** Begin INPUT RECORDS **
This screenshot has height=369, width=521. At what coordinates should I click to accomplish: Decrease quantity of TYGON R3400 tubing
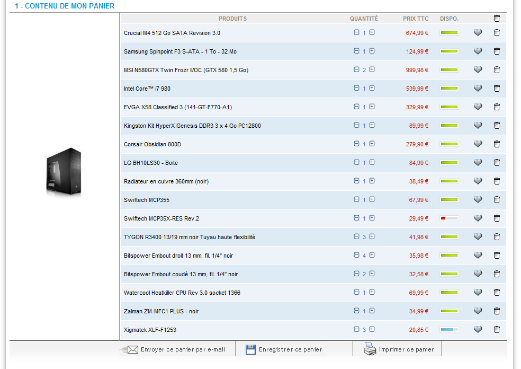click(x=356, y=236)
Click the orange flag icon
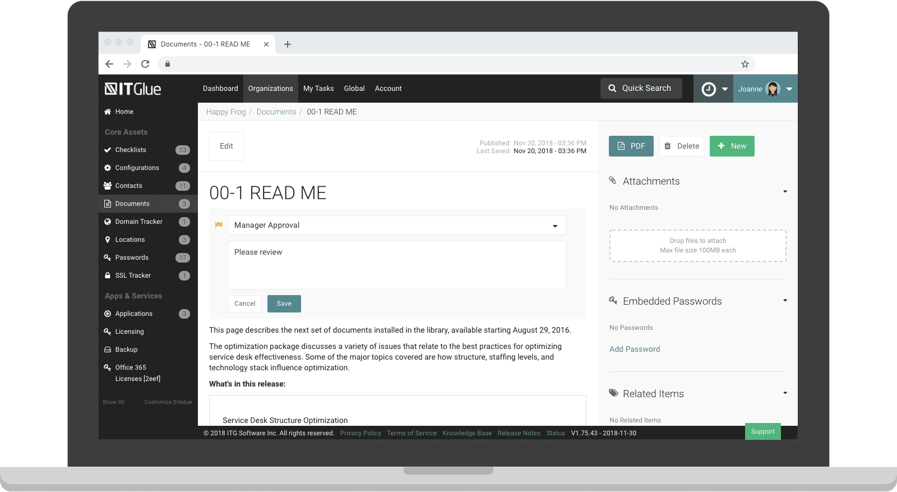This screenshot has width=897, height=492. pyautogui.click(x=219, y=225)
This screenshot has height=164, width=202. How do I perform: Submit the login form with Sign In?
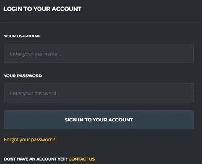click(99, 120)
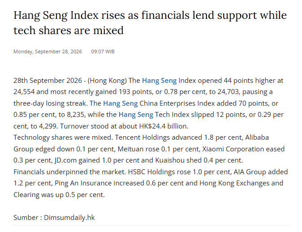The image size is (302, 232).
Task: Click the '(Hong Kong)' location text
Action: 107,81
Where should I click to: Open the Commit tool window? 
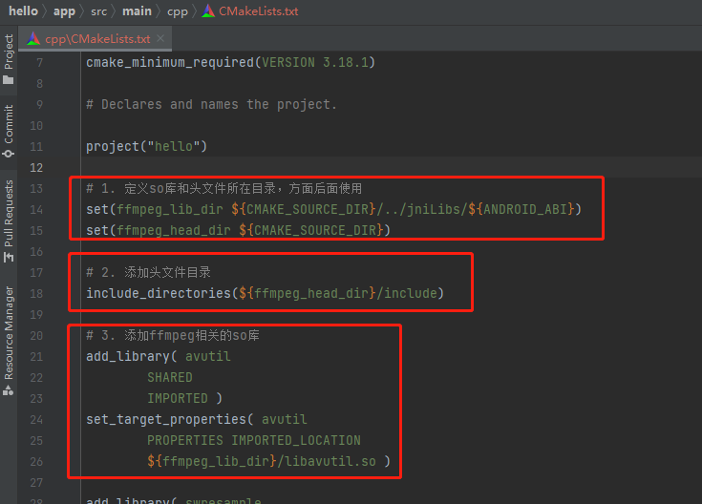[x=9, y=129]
** End INPUT RECORDS **
** Begin INPUT RECORDS **
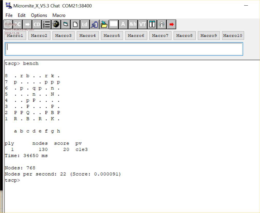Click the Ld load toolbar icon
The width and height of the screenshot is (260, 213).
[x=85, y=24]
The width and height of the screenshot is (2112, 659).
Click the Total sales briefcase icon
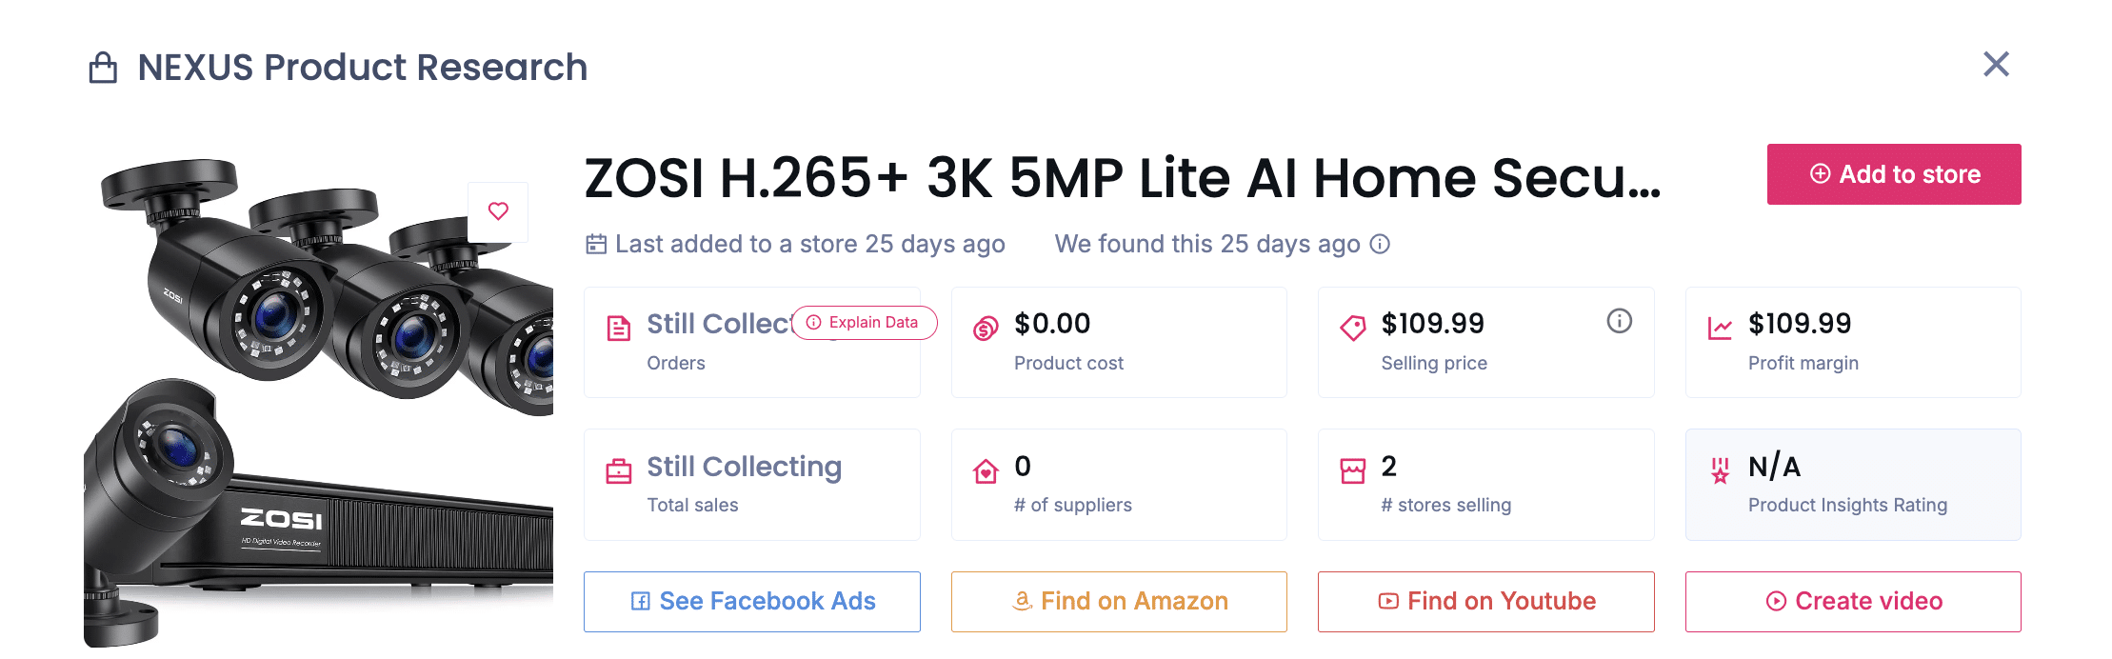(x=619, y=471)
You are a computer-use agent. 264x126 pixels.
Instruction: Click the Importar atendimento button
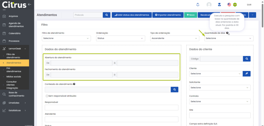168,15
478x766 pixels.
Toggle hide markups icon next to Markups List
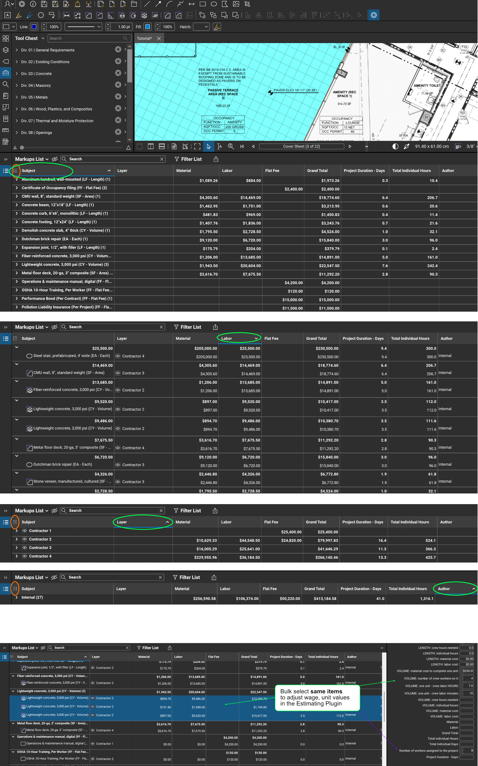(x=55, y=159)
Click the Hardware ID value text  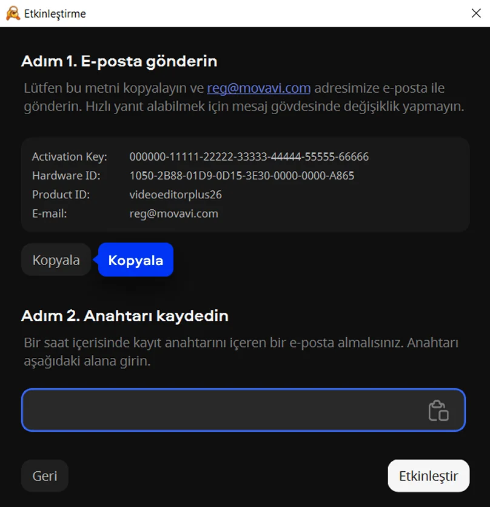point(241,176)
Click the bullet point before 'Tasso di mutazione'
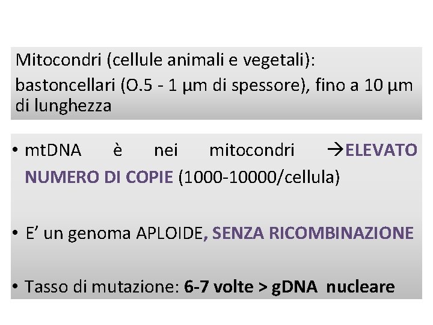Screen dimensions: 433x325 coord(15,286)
** End INPUT RECORDS **
Reproduce the listing verbatim, starting with the line containing "This screenshot has height=369, width=521." and continuing through the line containing "[x=9, y=129]". Omit the pictures from your copy.

SOLUTION TO THIS PROBLEM:
This screenshot has height=369, width=521. At what coordinates should I click to accomplish: Decrease quantity of TYGON R3400 tubing
click(x=356, y=236)
Click the orange flag icon
This screenshot has width=897, height=492. pyautogui.click(x=219, y=225)
This screenshot has height=164, width=202. How do I perform: Submit the login form with Sign In?
click(99, 120)
The image size is (302, 232).
Task: Click the '(Hong Kong)' location text
Action: 107,81
Where should I click to: Open the Commit tool window? 
[x=9, y=129]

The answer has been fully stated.